Do this: Render the records below as a Markdown table with the columns "Row" and "Line," giving each nonblank line its own numbered row. Omit the blank lines.

Item position entries
## Begin

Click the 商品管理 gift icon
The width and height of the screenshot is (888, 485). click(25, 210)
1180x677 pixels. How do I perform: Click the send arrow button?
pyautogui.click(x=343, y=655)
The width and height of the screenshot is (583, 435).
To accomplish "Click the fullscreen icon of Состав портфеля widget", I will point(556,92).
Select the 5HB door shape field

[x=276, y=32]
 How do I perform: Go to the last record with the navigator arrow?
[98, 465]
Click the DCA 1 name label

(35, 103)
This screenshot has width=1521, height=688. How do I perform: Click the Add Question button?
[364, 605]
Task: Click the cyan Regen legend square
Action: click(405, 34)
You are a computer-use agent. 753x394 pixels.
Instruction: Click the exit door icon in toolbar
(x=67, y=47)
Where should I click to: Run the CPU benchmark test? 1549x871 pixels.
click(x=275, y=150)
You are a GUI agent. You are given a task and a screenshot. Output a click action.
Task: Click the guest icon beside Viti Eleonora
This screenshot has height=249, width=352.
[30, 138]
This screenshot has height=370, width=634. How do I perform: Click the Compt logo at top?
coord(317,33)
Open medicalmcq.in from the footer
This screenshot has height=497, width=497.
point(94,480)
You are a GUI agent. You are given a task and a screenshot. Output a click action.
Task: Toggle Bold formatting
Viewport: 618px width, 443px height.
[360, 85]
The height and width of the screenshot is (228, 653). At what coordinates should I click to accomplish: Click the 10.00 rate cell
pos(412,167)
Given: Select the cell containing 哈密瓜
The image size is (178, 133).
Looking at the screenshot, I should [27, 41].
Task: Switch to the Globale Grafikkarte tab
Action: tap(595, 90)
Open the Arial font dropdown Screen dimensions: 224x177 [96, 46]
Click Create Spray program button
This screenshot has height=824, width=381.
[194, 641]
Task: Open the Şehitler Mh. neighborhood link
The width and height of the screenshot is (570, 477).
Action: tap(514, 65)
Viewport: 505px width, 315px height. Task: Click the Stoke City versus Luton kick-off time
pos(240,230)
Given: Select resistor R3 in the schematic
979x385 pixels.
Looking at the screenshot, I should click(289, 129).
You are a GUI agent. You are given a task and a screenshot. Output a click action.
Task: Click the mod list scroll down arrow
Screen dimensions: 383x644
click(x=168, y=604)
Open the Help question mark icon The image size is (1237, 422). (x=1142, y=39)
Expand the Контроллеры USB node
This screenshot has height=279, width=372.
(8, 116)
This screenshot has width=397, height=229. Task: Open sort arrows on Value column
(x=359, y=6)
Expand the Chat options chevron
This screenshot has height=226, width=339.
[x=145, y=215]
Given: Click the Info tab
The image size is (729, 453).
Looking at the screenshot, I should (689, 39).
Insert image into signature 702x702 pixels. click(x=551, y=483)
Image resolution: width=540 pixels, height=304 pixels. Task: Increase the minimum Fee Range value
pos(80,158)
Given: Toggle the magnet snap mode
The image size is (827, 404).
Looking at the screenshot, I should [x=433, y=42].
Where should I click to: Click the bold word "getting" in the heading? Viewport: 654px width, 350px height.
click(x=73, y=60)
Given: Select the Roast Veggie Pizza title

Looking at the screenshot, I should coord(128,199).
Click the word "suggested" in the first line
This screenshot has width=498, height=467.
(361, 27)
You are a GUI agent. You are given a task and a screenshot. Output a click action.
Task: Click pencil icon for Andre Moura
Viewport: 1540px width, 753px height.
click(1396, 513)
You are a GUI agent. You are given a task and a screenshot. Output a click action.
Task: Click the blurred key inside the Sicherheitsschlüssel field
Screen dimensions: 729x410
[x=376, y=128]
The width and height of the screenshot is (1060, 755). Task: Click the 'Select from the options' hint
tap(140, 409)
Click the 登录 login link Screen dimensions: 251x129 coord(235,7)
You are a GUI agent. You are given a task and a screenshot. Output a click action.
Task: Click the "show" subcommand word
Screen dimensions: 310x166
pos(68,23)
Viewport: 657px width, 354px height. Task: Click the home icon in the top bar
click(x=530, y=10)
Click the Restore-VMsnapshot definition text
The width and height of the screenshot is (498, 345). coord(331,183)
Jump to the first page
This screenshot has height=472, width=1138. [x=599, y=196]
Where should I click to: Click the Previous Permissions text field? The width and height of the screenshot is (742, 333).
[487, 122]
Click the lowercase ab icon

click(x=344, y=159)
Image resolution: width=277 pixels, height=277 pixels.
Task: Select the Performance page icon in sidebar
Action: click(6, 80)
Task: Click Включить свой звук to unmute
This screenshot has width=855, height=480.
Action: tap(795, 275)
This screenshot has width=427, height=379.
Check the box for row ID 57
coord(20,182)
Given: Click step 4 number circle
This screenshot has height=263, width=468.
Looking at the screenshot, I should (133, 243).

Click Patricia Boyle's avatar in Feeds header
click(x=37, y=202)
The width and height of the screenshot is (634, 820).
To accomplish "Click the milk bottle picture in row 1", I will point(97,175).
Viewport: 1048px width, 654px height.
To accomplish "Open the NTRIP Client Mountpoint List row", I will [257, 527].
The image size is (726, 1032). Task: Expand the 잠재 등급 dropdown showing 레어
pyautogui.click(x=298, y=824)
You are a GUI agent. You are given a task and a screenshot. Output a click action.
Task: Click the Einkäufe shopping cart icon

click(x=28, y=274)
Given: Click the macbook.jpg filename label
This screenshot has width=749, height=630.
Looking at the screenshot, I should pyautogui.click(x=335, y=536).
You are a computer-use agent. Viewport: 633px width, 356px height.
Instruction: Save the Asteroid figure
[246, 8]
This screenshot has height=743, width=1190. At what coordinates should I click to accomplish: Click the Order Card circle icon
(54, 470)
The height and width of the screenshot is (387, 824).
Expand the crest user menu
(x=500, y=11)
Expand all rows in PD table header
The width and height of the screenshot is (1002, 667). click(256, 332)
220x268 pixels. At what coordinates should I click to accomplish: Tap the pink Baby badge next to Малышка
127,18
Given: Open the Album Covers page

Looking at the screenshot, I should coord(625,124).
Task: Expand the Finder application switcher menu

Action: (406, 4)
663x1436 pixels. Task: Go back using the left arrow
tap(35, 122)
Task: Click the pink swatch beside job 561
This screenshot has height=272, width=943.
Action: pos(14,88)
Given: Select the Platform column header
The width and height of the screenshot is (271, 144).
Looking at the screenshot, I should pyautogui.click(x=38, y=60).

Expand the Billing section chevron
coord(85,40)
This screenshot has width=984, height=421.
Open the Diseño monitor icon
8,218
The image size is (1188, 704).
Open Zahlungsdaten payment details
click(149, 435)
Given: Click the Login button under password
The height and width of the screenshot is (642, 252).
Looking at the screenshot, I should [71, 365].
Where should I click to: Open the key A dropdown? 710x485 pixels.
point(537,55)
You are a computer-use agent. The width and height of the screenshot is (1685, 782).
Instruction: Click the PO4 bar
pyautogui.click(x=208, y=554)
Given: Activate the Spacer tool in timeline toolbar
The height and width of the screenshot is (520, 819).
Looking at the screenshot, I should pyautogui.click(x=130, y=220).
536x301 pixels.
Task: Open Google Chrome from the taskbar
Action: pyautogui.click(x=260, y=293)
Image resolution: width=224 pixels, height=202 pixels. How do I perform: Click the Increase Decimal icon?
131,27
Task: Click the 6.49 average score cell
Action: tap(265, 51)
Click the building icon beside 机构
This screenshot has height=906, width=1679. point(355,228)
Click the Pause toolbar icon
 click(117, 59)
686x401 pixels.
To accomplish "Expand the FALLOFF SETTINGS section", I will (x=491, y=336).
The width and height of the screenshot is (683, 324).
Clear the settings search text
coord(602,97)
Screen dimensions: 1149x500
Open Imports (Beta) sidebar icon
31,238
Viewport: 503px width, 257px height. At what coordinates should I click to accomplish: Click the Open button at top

## End

Result of the exercise:
| Row | Line |
|---|---|
| 1 | Click the 商品管理 gift icon |
| 2 | The width and height of the screenshot is (888, 485). click(25, 210) |
| 3 | 1180x677 pixels. How do I perform: Click the send arrow button? |
| 4 | pyautogui.click(x=343, y=655) |
| 5 | The width and height of the screenshot is (583, 435). |
| 6 | To accomplish "Click the fullscreen icon of Состав портфеля widget", I will point(556,92). |
| 7 | Select the 5HB door shape field |
| 8 | [x=276, y=32] |
| 9 |  How do I perform: Go to the last record with the navigator arrow? |
| 10 | [98, 465] |
| 11 | Click the DCA 1 name label |
| 12 | (35, 103) |
| 13 | This screenshot has width=1521, height=688. How do I perform: Click the Add Question button? |
| 14 | [364, 605] |
| 15 | Task: Click the cyan Regen legend square |
| 16 | Action: click(405, 34) |
| 17 | You are a computer-use agent. 753x394 pixels. |
| 18 | Instruction: Click the exit door icon in toolbar |
| 19 | (x=67, y=47) |
| 20 | Where should I click to: Run the CPU benchmark test? 1549x871 pixels. |
| 21 | click(x=275, y=150) |
| 22 | You are a GUI agent. You are given a task and a screenshot. Output a click action. |
| 23 | Task: Click the guest icon beside Viti Eleonora |
| 24 | This screenshot has height=249, width=352. |
| 25 | [30, 138] |
| 26 | This screenshot has height=370, width=634. How do I perform: Click the Compt logo at top? |
| 27 | coord(317,33) |
| 28 | Open medicalmcq.in from the footer |
| 29 | This screenshot has height=497, width=497. |
| 30 | point(94,480) |
| 31 | You are a GUI agent. You are given a task and a screenshot. Output a click action. |
| 32 | Task: Toggle Bold formatting |
| 33 | Viewport: 618px width, 443px height. |
| 34 | [360, 85] |
| 35 | The height and width of the screenshot is (228, 653). At what coordinates should I click to accomplish: Click the 10.00 rate cell |
| 36 | pos(412,167) |
| 37 | Given: Select the cell containing 哈密瓜 |
| 38 | The image size is (178, 133). |
| 39 | Looking at the screenshot, I should [27, 41]. |
| 40 | Task: Switch to the Globale Grafikkarte tab |
| 41 | Action: tap(595, 90) |
| 42 | Open the Arial font dropdown Screen dimensions: 224x177 [96, 46] |
| 43 | Click Create Spray program button |
| 44 | This screenshot has height=824, width=381. |
| 45 | [194, 641] |
| 46 | Task: Open the Şehitler Mh. neighborhood link |
| 47 | The width and height of the screenshot is (570, 477). |
| 48 | Action: tap(514, 65) |
| 49 | Viewport: 505px width, 315px height. Task: Click the Stoke City versus Luton kick-off time |
| 50 | pos(240,230) |
| 51 | Given: Select resistor R3 in the schematic |
| 52 | 979x385 pixels. |
| 53 | Looking at the screenshot, I should click(289, 129). |
| 54 | You are a GUI agent. You are given a task and a screenshot. Output a click action. |
| 55 | Task: Click the mod list scroll down arrow |
| 56 | Screen dimensions: 383x644 |
| 57 | click(x=168, y=604) |
| 58 | Open the Help question mark icon The image size is (1237, 422). (x=1142, y=39) |
| 59 | Expand the Контроллеры USB node |
| 60 | This screenshot has height=279, width=372. |
| 61 | (8, 116) |
| 62 | This screenshot has width=397, height=229. Task: Open sort arrows on Value column |
| 63 | (x=359, y=6) |
| 64 | Expand the Chat options chevron |
| 65 | This screenshot has height=226, width=339. |
| 66 | [x=145, y=215] |
| 67 | Given: Click the Info tab |
| 68 | The image size is (729, 453). |
| 69 | Looking at the screenshot, I should (689, 39). |
| 70 | Insert image into signature 702x702 pixels. click(x=551, y=483) |
| 71 | Image resolution: width=540 pixels, height=304 pixels. Task: Increase the minimum Fee Range value |
| 72 | pos(80,158) |
| 73 | Given: Toggle the magnet snap mode |
| 74 | The image size is (827, 404). |
| 75 | Looking at the screenshot, I should [x=433, y=42]. |
| 76 | Where should I click to: Click the bold word "getting" in the heading? Viewport: 654px width, 350px height. |
| 77 | click(x=73, y=60) |
| 78 | Given: Select the Roast Veggie Pizza title |
| 79 | Looking at the screenshot, I should coord(128,199). |
| 80 | Click the word "suggested" in the first line |
| 81 | This screenshot has width=498, height=467. |
| 82 | (361, 27) |
| 83 | You are a GUI agent. You are given a task and a screenshot. Output a click action. |
| 84 | Task: Click pencil icon for Andre Moura |
| 85 | Viewport: 1540px width, 753px height. |
| 86 | click(1396, 513) |
| 87 | You are a GUI agent. You are given a task and a screenshot. Output a click action. |
| 88 | Task: Click the blurred key inside the Sicherheitsschlüssel field |
| 89 | Screen dimensions: 729x410 |
| 90 | [x=376, y=128] |
| 91 | The width and height of the screenshot is (1060, 755). Task: Click the 'Select from the options' hint |
| 92 | tap(140, 409) |
| 93 | Click the 登录 login link Screen dimensions: 251x129 coord(235,7) |
| 94 | You are a GUI agent. You are given a task and a screenshot. Output a click action. |
| 95 | Task: Click the "show" subcommand word |
| 96 | Screen dimensions: 310x166 |
| 97 | pos(68,23) |
| 98 | Viewport: 657px width, 354px height. Task: Click the home icon in the top bar |
| 99 | click(x=530, y=10) |
| 100 | Click the Restore-VMsnapshot definition text |
| 101 | The width and height of the screenshot is (498, 345). coord(331,183) |
| 102 | Jump to the first page |
| 103 | This screenshot has height=472, width=1138. [x=599, y=196] |
| 104 | Where should I click to: Click the Previous Permissions text field? The width and height of the screenshot is (742, 333). |
| 105 | [487, 122] |
| 106 | Click the lowercase ab icon |
| 107 | click(x=344, y=159) |
| 108 | Image resolution: width=277 pixels, height=277 pixels. |
| 109 | Task: Select the Performance page icon in sidebar |
| 110 | Action: click(6, 80) |
| 111 | Task: Click Включить свой звук to unmute |
| 112 | This screenshot has width=855, height=480. |
| 113 | Action: tap(795, 275) |
| 114 | This screenshot has width=427, height=379. |
| 115 | Check the box for row ID 57 |
| 116 | coord(20,182) |
| 117 | Given: Click step 4 number circle |
| 118 | This screenshot has height=263, width=468. |
| 119 | Looking at the screenshot, I should (133, 243). |
| 120 | Click Patricia Boyle's avatar in Feeds header |
| 121 | click(x=37, y=202) |
| 122 | The width and height of the screenshot is (634, 820). |
| 123 | To accomplish "Click the milk bottle picture in row 1", I will point(97,175). |
| 124 | Viewport: 1048px width, 654px height. |
| 125 | To accomplish "Open the NTRIP Client Mountpoint List row", I will [257, 527]. |
| 126 | The image size is (726, 1032). Task: Expand the 잠재 등급 dropdown showing 레어 |
| 127 | pyautogui.click(x=298, y=824) |
| 128 | You are a GUI agent. You are given a task and a screenshot. Output a click action. |
| 129 | Task: Click the Einkäufe shopping cart icon |
| 130 | click(x=28, y=274) |
| 131 | Given: Click the macbook.jpg filename label |
| 132 | This screenshot has width=749, height=630. |
| 133 | Looking at the screenshot, I should pyautogui.click(x=335, y=536). |
| 134 | You are a computer-use agent. Viewport: 633px width, 356px height. |
| 135 | Instruction: Save the Asteroid figure |
| 136 | [246, 8] |
| 137 | This screenshot has height=743, width=1190. At what coordinates should I click to accomplish: Click the Order Card circle icon |
| 138 | (54, 470) |
| 139 | The height and width of the screenshot is (387, 824). |
| 140 | Expand the crest user menu |
| 141 | (x=500, y=11) |
| 142 | Expand all rows in PD table header |
| 143 | The width and height of the screenshot is (1002, 667). click(256, 332) |
| 144 | 220x268 pixels. At what coordinates should I click to accomplish: Tap the pink Baby badge next to Малышка |
| 145 | 127,18 |
| 146 | Given: Open the Album Covers page |
| 147 | Looking at the screenshot, I should coord(625,124). |
| 148 | Task: Expand the Finder application switcher menu |
| 149 | Action: (406, 4) |
| 150 | 663x1436 pixels. Task: Go back using the left arrow |
| 151 | tap(35, 122) |
| 152 | Task: Click the pink swatch beside job 561 |
| 153 | This screenshot has height=272, width=943. |
| 154 | Action: pos(14,88) |
| 155 | Given: Select the Platform column header |
| 156 | The width and height of the screenshot is (271, 144). |
| 157 | Looking at the screenshot, I should pyautogui.click(x=38, y=60). |
| 158 | Expand the Billing section chevron |
| 159 | coord(85,40) |
| 160 | This screenshot has width=984, height=421. |
| 161 | Open the Diseño monitor icon |
| 162 | 8,218 |
| 163 | The image size is (1188, 704). |
| 164 | Open Zahlungsdaten payment details |
| 165 | click(149, 435) |
| 166 | Given: Click the Login button under password |
| 167 | The height and width of the screenshot is (642, 252). |
| 168 | Looking at the screenshot, I should [71, 365]. |
| 169 | Where should I click to: Open the key A dropdown? 710x485 pixels. |
| 170 | point(537,55) |
| 171 | You are a computer-use agent. The width and height of the screenshot is (1685, 782). |
| 172 | Instruction: Click the PO4 bar |
| 173 | pyautogui.click(x=208, y=554) |
| 174 | Given: Activate the Spacer tool in timeline toolbar |
| 175 | The height and width of the screenshot is (520, 819). |
| 176 | Looking at the screenshot, I should pyautogui.click(x=130, y=220). |
| 177 | 536x301 pixels. |
| 178 | Task: Open Google Chrome from the taskbar |
| 179 | Action: pyautogui.click(x=260, y=293) |
| 180 | Image resolution: width=224 pixels, height=202 pixels. How do I perform: Click the Increase Decimal icon? |
| 181 | 131,27 |
| 182 | Task: Click the 6.49 average score cell |
| 183 | Action: tap(265, 51) |
| 184 | Click the building icon beside 机构 |
| 185 | This screenshot has height=906, width=1679. point(355,228) |
| 186 | Click the Pause toolbar icon |
| 187 |  click(117, 59) |
| 188 | 686x401 pixels. |
| 189 | To accomplish "Expand the FALLOFF SETTINGS section", I will (x=491, y=336). |
| 190 | The width and height of the screenshot is (683, 324). |
| 191 | Clear the settings search text |
| 192 | coord(602,97) |
| 193 | Screen dimensions: 1149x500 |
| 194 | Open Imports (Beta) sidebar icon |
| 195 | 31,238 |
| 196 | Viewport: 503px width, 257px height. At what coordinates should I click to accomplish: Click the Open button at top |